- _TASK DESCRIPTION_:
Pull out every line of the listing below where "General" appears.

- _MATERIAL FOR THIS EXERCISE_:
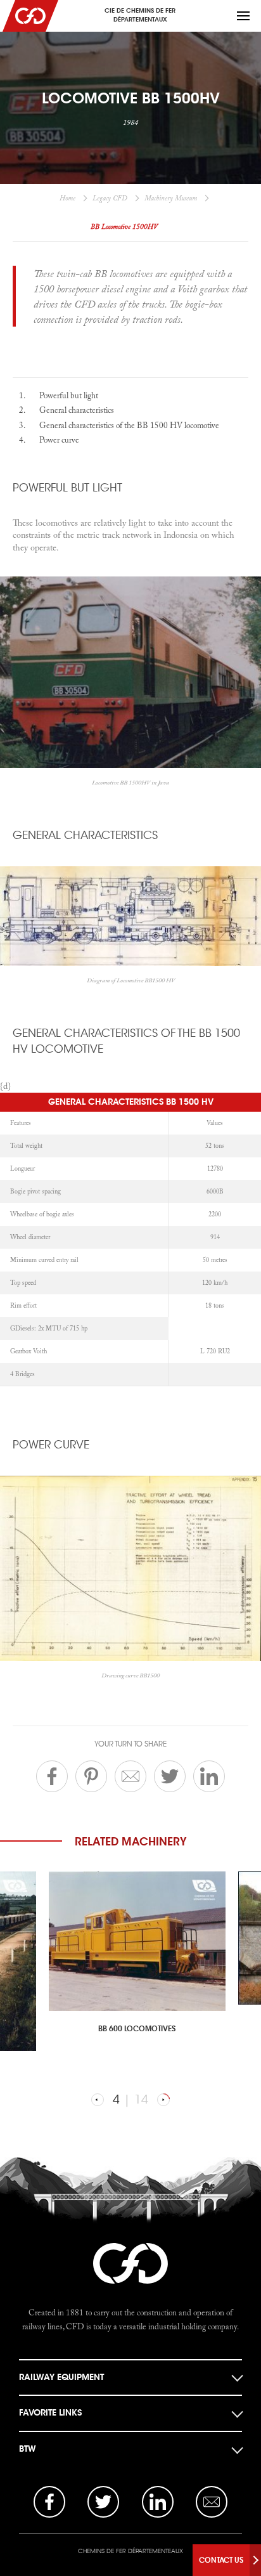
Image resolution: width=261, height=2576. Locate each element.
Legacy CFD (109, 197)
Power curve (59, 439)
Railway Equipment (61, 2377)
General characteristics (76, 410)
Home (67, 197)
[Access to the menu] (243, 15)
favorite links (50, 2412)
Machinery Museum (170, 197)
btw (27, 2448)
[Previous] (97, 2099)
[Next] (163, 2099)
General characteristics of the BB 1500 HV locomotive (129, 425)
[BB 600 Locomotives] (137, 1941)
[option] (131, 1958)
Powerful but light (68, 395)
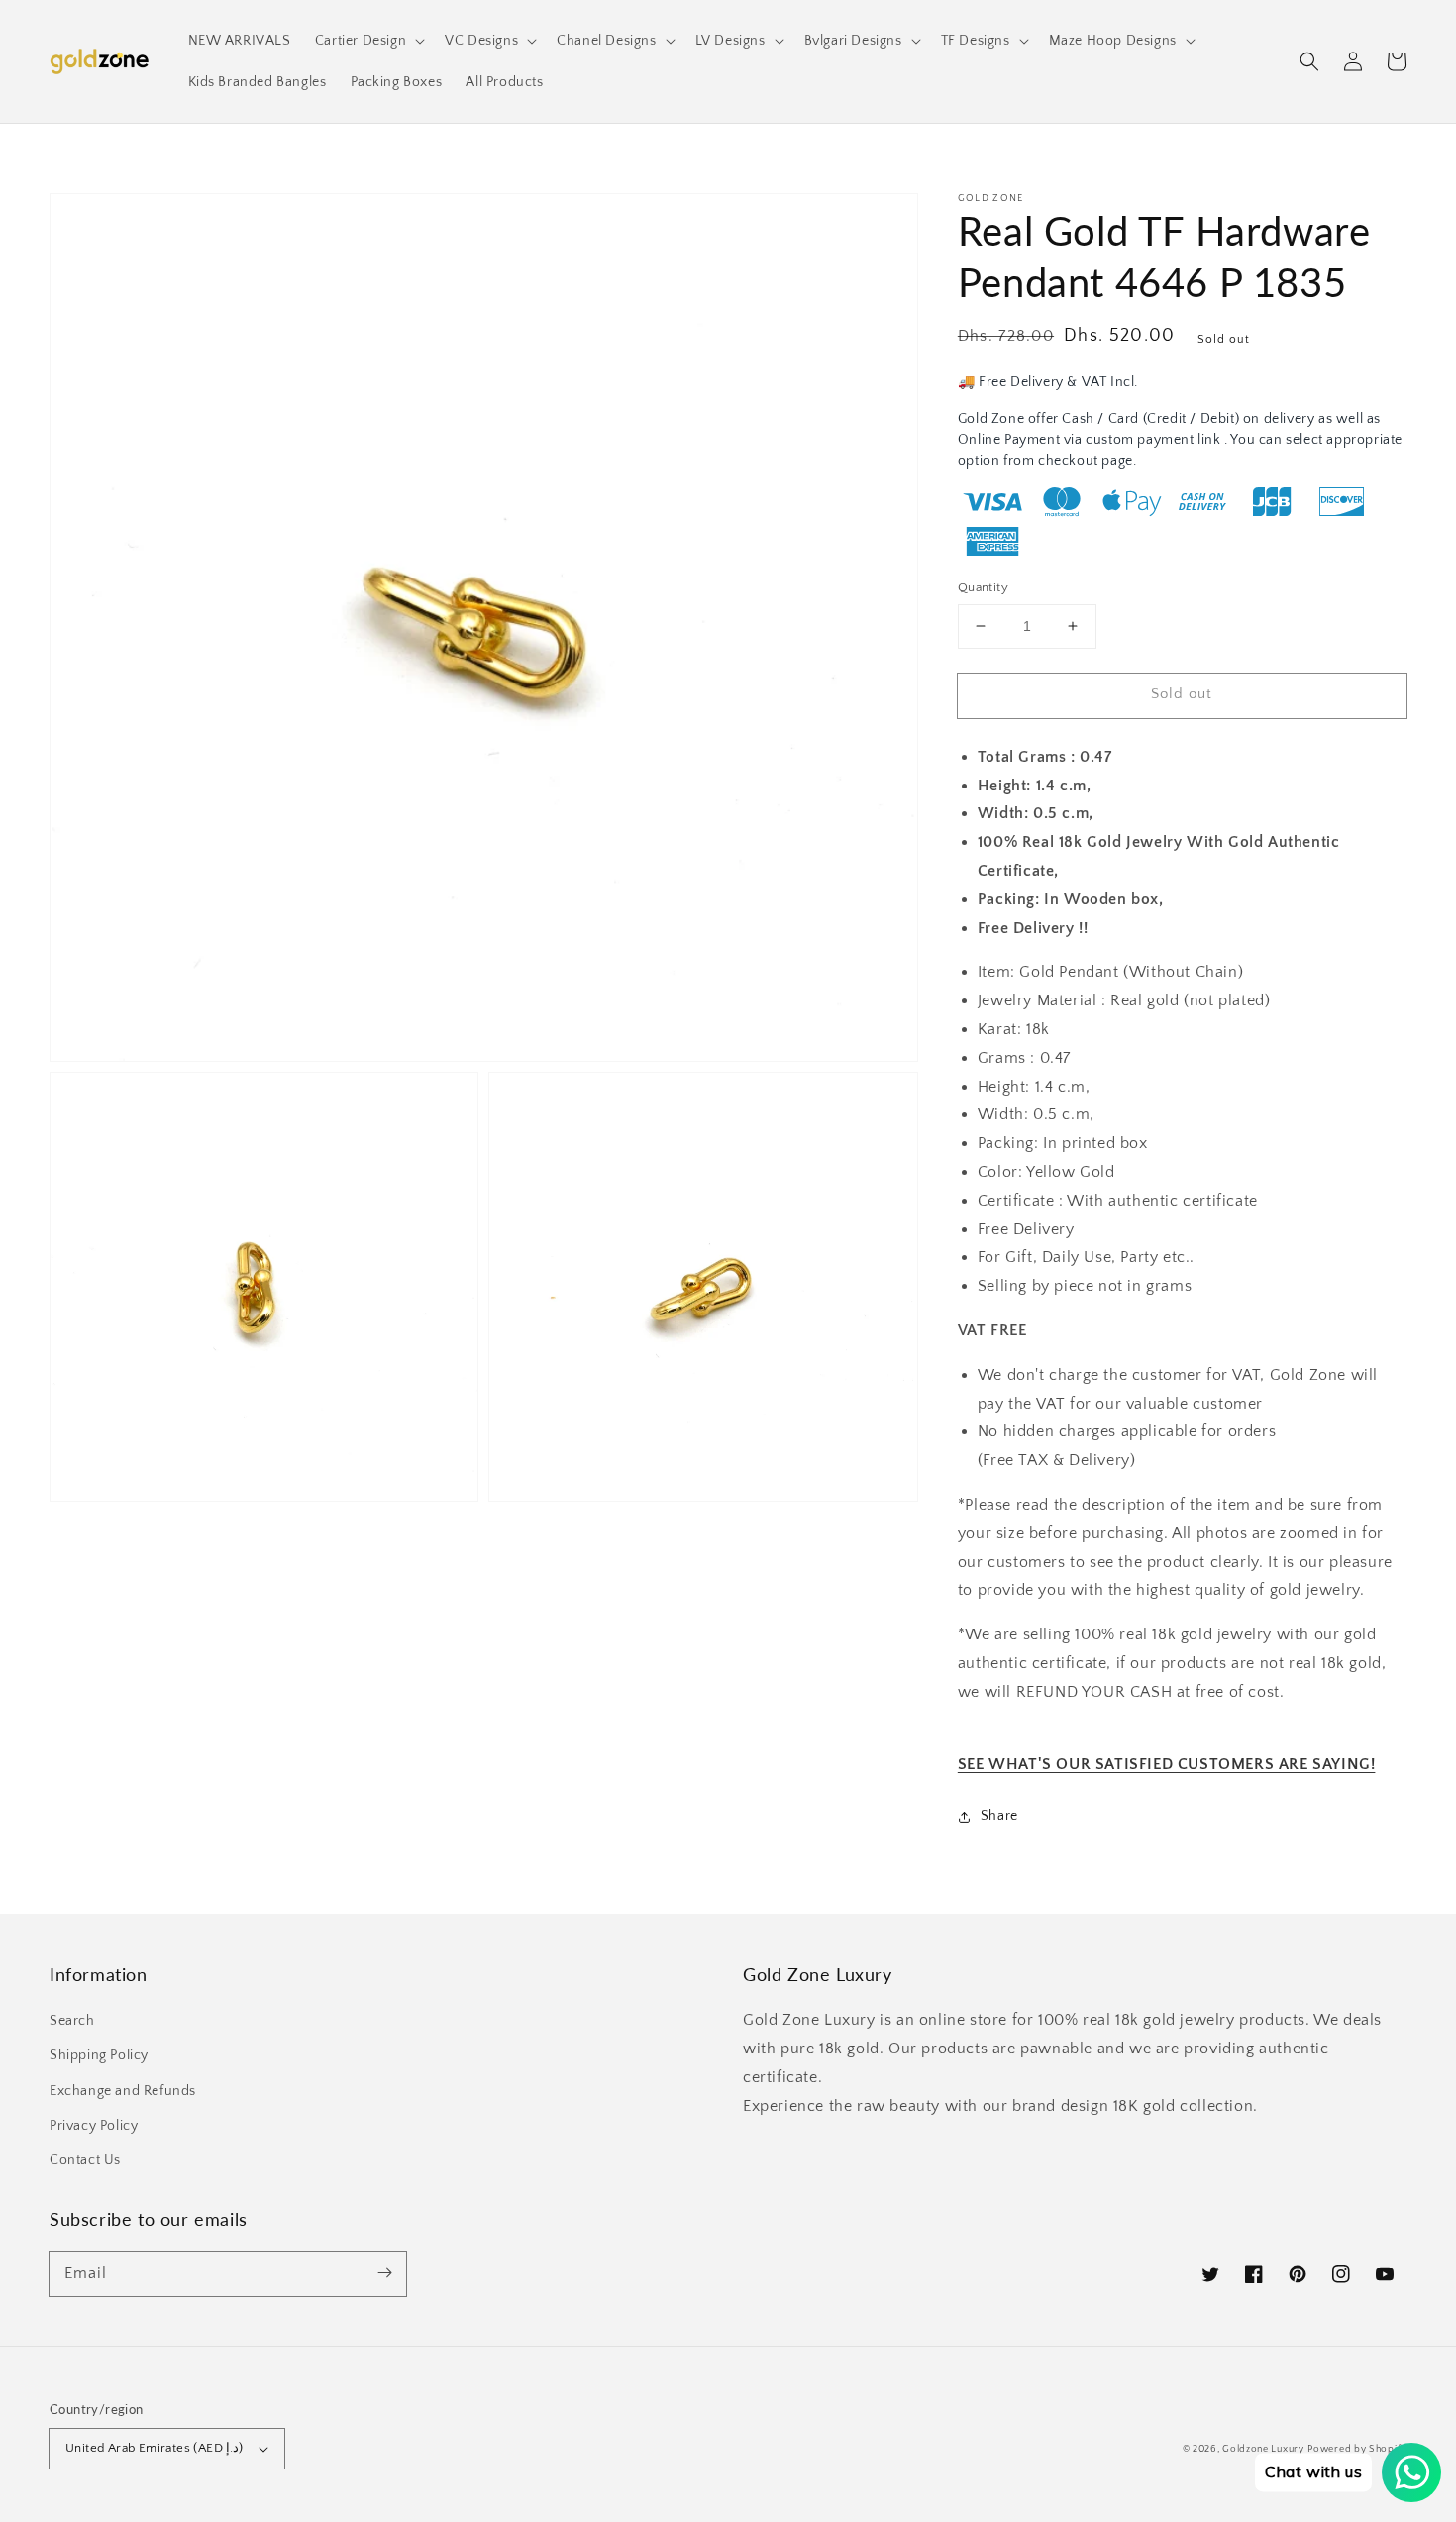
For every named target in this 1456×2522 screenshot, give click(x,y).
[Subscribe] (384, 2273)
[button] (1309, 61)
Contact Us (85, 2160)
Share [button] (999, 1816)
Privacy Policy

- _OUTPUT OF THE EXERCISE_:
General characteristics (76, 410)
General characteristics of the BB 1500 HV locomotive (129, 425)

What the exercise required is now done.